«TRABAJÉ, LUCHÉ…»

Una versión /interpretación de: “TRABAJÉ, LUCHÉ» de «Las mujeres judías en Buenos Aires»

Por Esther Furman (de la Comisión de Perspectiva de Género)

Las mujeres judías migrantes, en Argentina, fueron incluidas y excluidas a la vez. Algunas mujeres asquenazíes y alemanas, superando la marginalización intelectual, se insertaron en la vida comunitaria como profesionales, mentoras y promotoras de la lectura y la educación. Sin embargo, el sistema político prevaleciente las excluyó en la medida en que las costumbres judías y argentinas no les permitieron adquirir tierras o ser líderes en sus comunidades.
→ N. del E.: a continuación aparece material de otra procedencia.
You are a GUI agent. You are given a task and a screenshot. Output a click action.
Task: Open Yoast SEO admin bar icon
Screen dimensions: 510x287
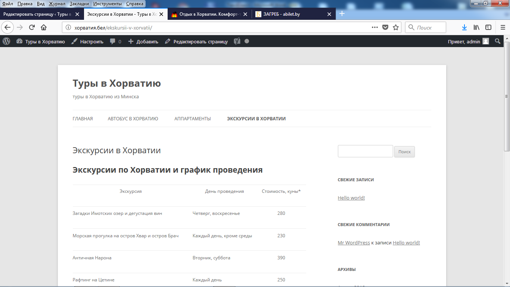[237, 41]
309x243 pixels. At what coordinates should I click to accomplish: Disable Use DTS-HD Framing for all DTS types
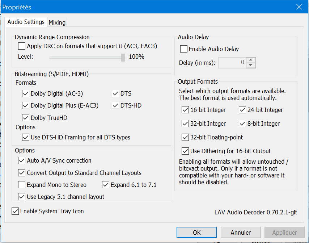[x=25, y=137]
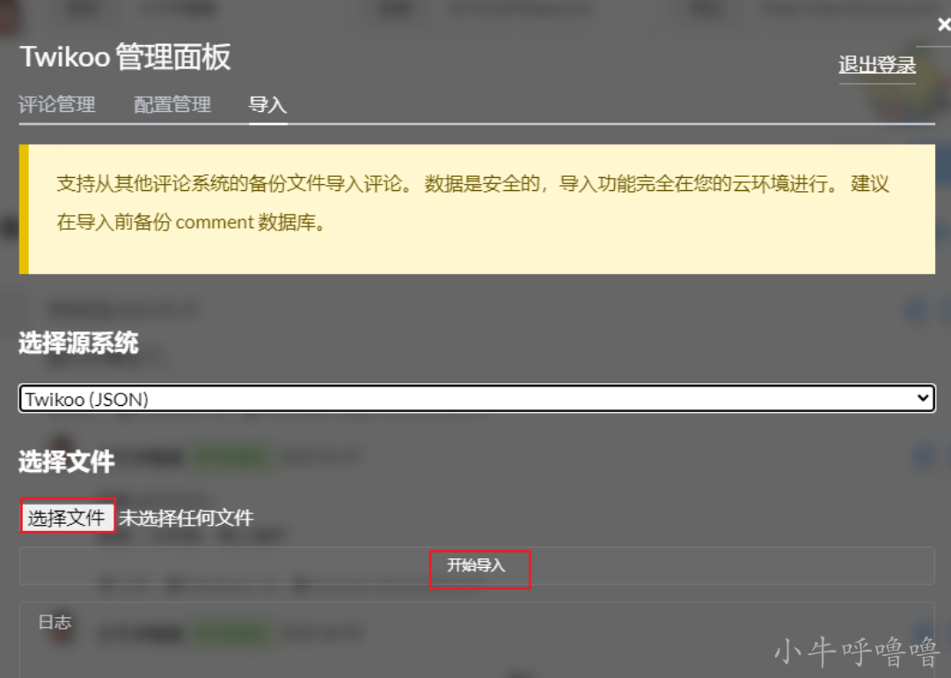Select the 导入 tab
Screen dimensions: 951x678
267,105
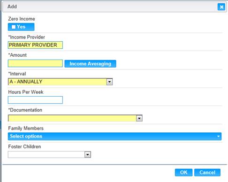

Muchas mujeres judías quedaron presas de la privación económica y educativa. Además, el medio rural no estaba libre de antisemitismo. 

Aun así, es probable que en sus comunidades y en la sociedad algunas mujeres judías hayan tenido roles más importantes que las criollas y otras inmigrantes. Probaron el agua y la encontraron por lo menos agridulce, si no dulce. Como los hombres de sus familias, la mayoría echó raíces profundas en el suelo argentino. 

“La inmigración no significa tan solo trasladarse de un país a otro” 

BUENOS AIRES era como una «maravilla», recordaba una inmigrante alemana. Cuando llegó, a fines de la década de 1930, había precios bajos y reinaba la alegría en la Costanera, el parque popular que bordeaba el río. Sin embargo, Esther Furman, inmigrante polaca que trabajaba duro en el taller familiar, no tenía tiempo para la alegría. Para ella y muchas otras que recién llegaban, la vida no era fácil en ningún sentido. 

Cualesquiera fuesen las circunstancias de su arribo, las mujeres recién llegadas tenían que ajustarse a una nueva realidad. Debían encontrar una actividad que les permitiera ganarse la vida y alojamiento accesible. En busca del equilibrio entre lo posible y lo deseable, fijaron metas educativas y profesionales para ellas y sus hijas.

Muchas mujeres sufrían además por la pérdida de estatus y la carga de recuerdos dolorosos. Como sugiere en el epígrafe Bruria Elnecavé, que llegó de Bulgaria en 1938, la inmigración -y la migración interna- implicaban cambios complejos. 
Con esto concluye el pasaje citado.